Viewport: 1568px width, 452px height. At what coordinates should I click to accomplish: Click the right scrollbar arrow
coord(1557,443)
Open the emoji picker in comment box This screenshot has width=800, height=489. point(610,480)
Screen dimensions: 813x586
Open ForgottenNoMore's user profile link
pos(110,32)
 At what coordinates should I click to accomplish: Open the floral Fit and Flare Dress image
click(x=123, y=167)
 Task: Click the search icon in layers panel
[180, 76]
========================================
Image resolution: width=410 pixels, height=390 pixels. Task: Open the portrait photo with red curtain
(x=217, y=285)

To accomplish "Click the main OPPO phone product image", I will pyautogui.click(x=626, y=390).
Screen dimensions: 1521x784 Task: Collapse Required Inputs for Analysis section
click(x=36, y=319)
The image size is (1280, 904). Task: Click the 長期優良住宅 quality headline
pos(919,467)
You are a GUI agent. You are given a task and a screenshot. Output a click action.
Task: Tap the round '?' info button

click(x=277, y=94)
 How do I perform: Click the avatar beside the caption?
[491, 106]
========================================
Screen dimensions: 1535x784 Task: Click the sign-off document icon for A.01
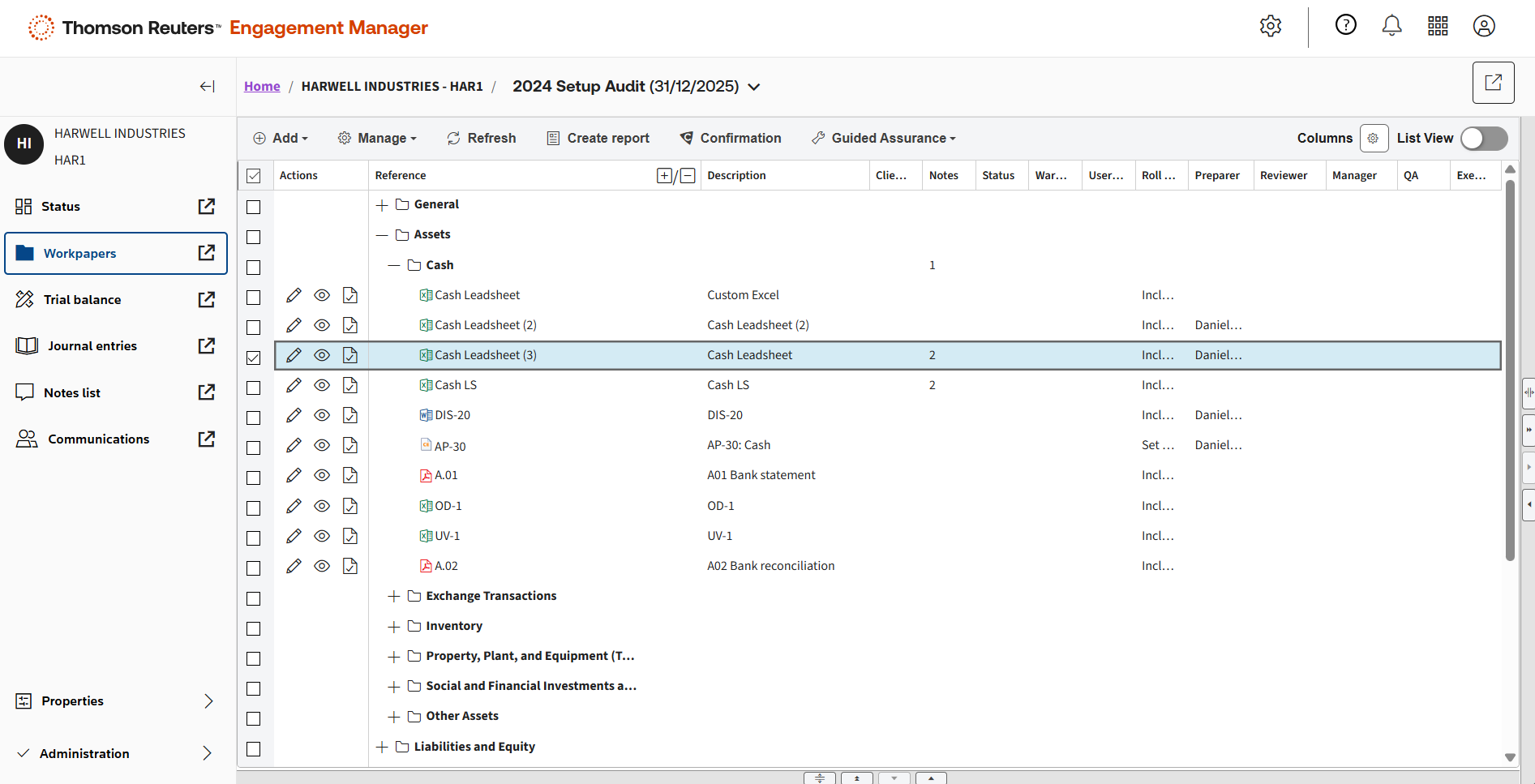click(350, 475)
========================================
## Your task
Work out how many lines in the data contain "screenshot" and state that number with nothing added.

## Task result
2